Es liegt also noch ein gutes Stück Arbeit vor der Programmkommission der Partei, die sich 144 Jahre nach ihrer Gründung das achte Grundsatzprogramm geben wird. Hilft dabei der Blick zurück? Ja und nein: Ja, weil er jenseits mancher Sonntagsfrage Selbstvertrauen gibt; als Regierungspartei im Bund hat die SPD durchaus richtige Akzente gesetzt, und daran sollte sie anschließen. Nein, weil die Rückschau auch zu Nostalgie verleitet.

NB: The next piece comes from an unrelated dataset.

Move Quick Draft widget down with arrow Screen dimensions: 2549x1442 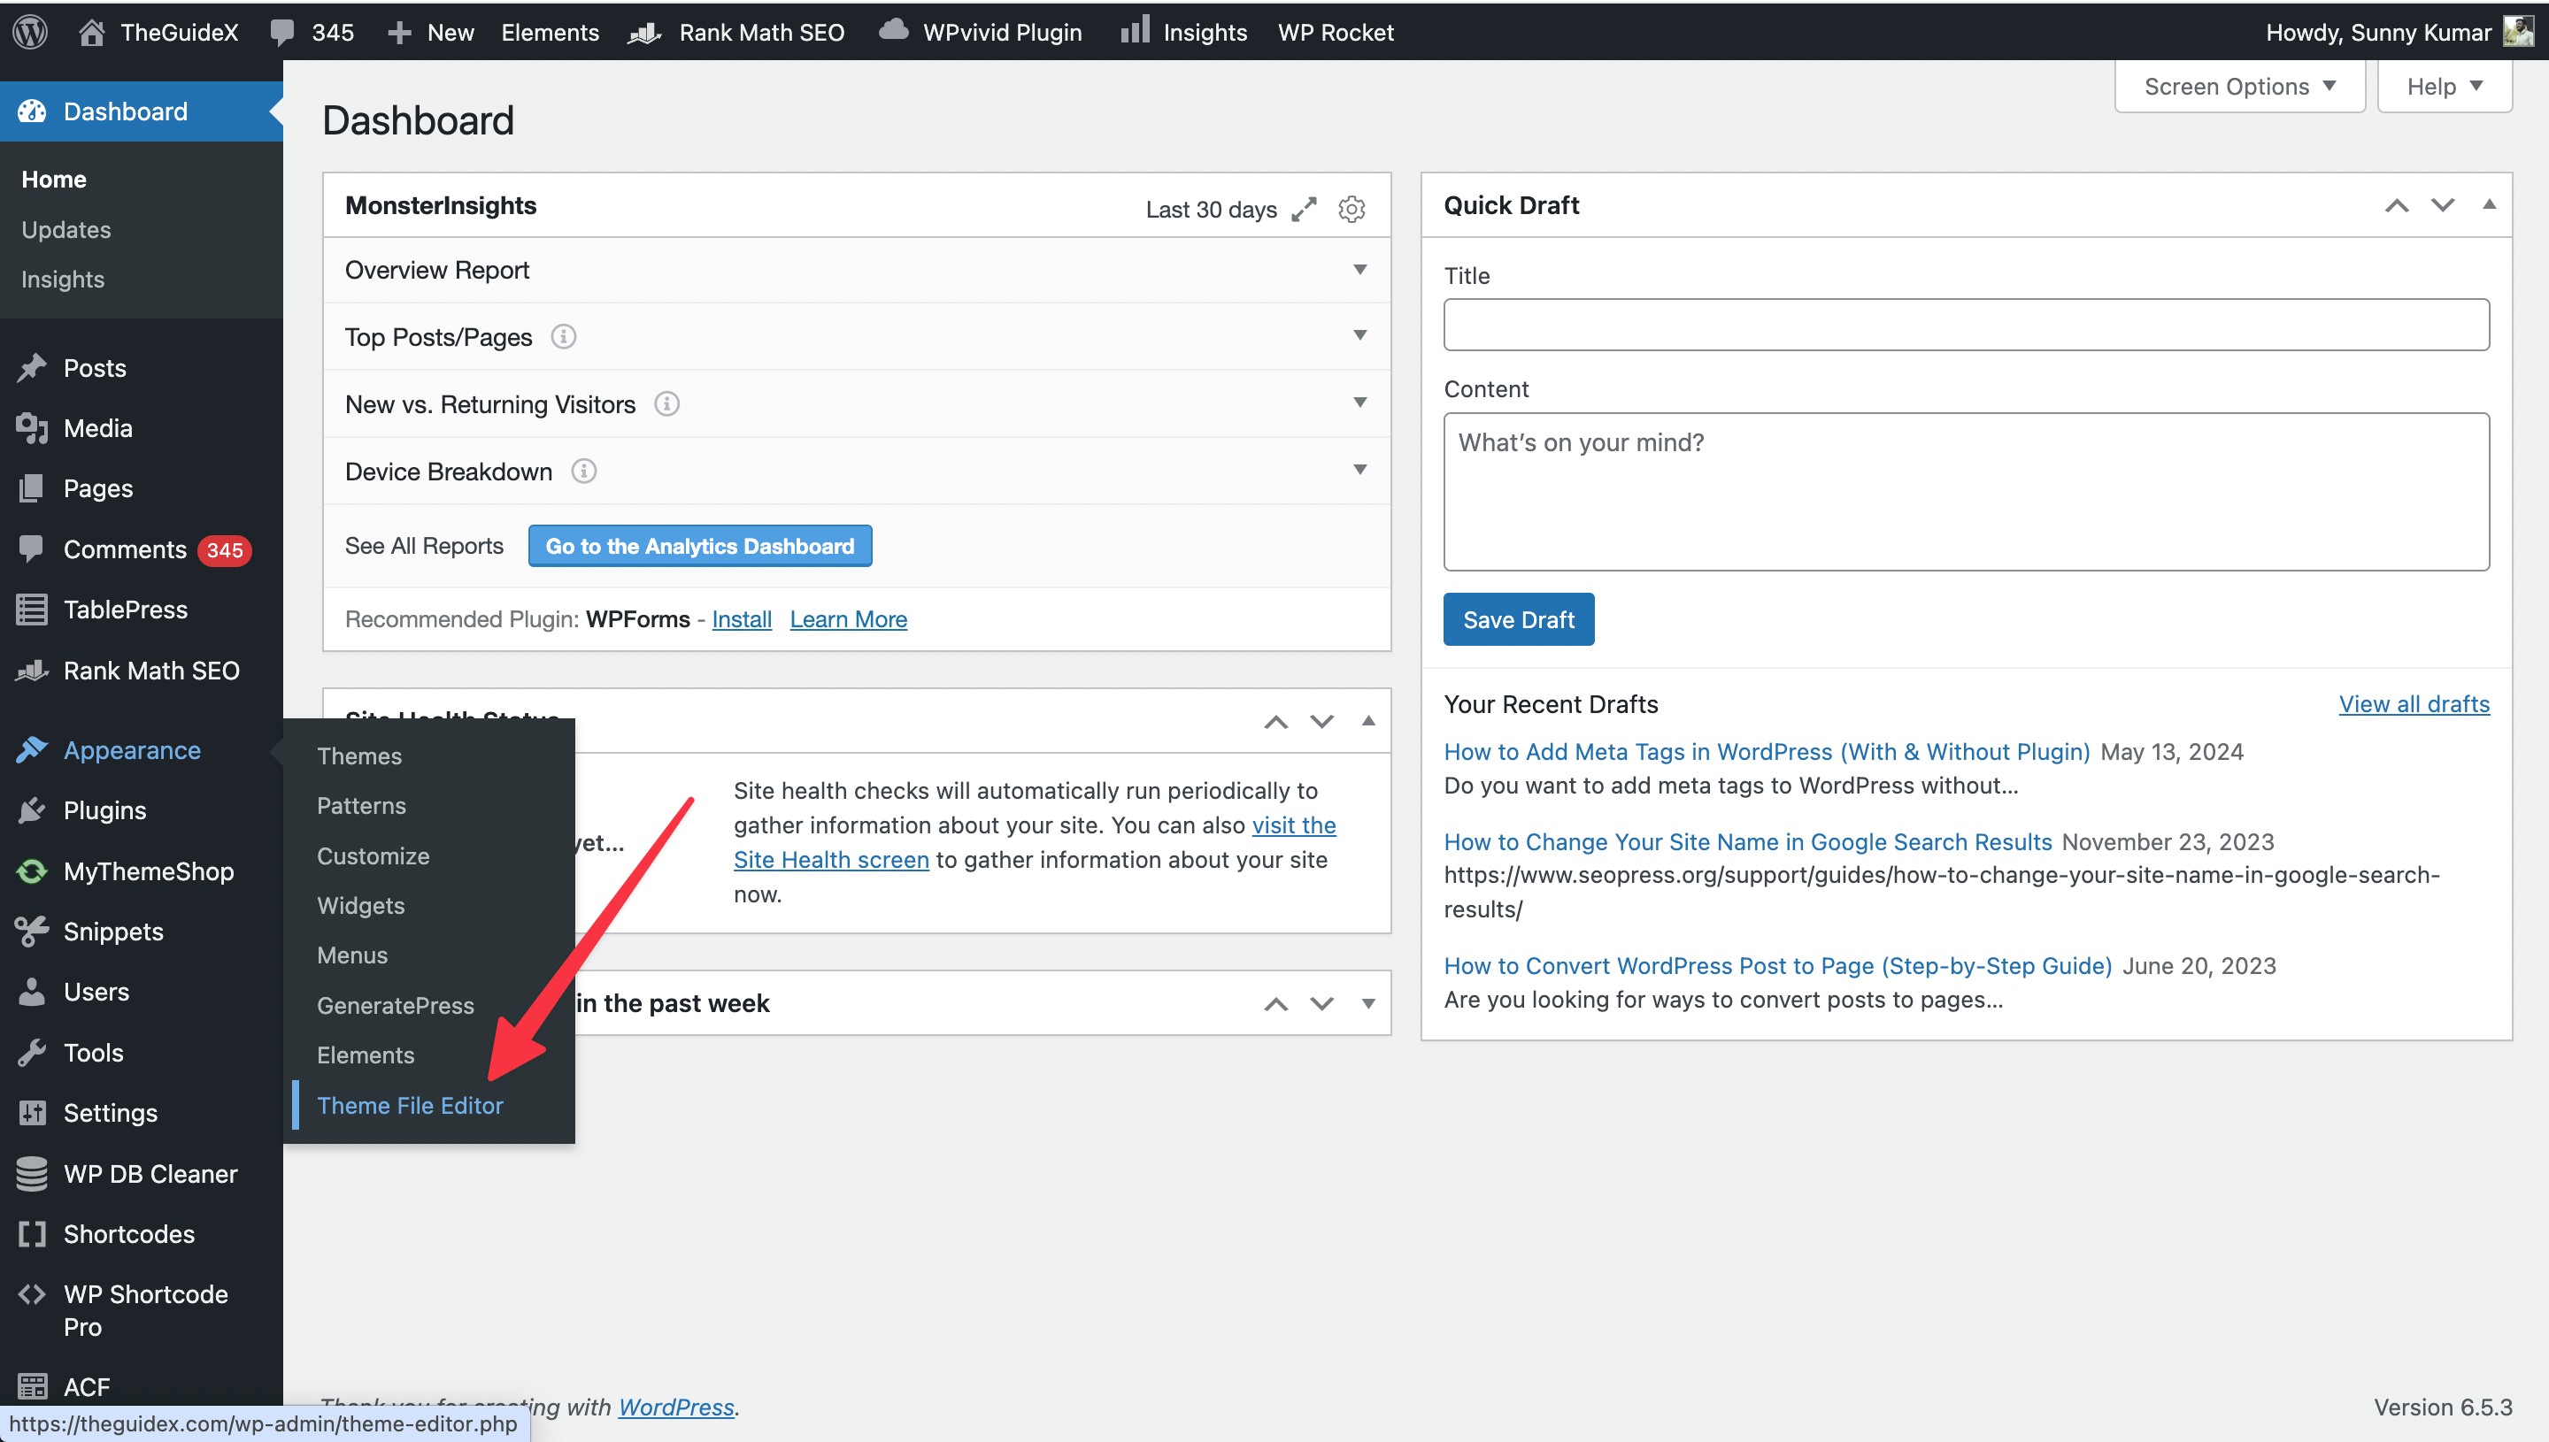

Dies aber ist keine Lösung für die SPD.

 

In der Ausgabe 3/2007 der Berliner Republik hat Tobias Dürr die SPD dazu aufgerufen, sie möge Tatkraft beweisen statt zu lamentieren; sie möge „erst richtig anfangen“ – und zwar damit, die Grundlagen für eine dynamische Gesellschaft zu legen. Dürr hat Recht: Die Zukunft der SPD liegt in einer gesunden Mischung aus Selbstvertrauen und Realitätssinn. Dies wiederum bringt Kurt Beck auf den Punkt: „Eine Politik, die sich nicht an den Realitäten orientiert“, so der Parteivorsitzende, „ist eine zutiefst unsoziale Politik. Erst leiden die Schwächsten in der Gesellschaft, als Nächstes leiden die in der Mitte.“ Und beide Gruppen, das sei hinzugefügt, sind dann weniger geneigt, ihre Stimme einer Volkspartei zu geben. Besser also, man trägt den Realitäten Rechnung.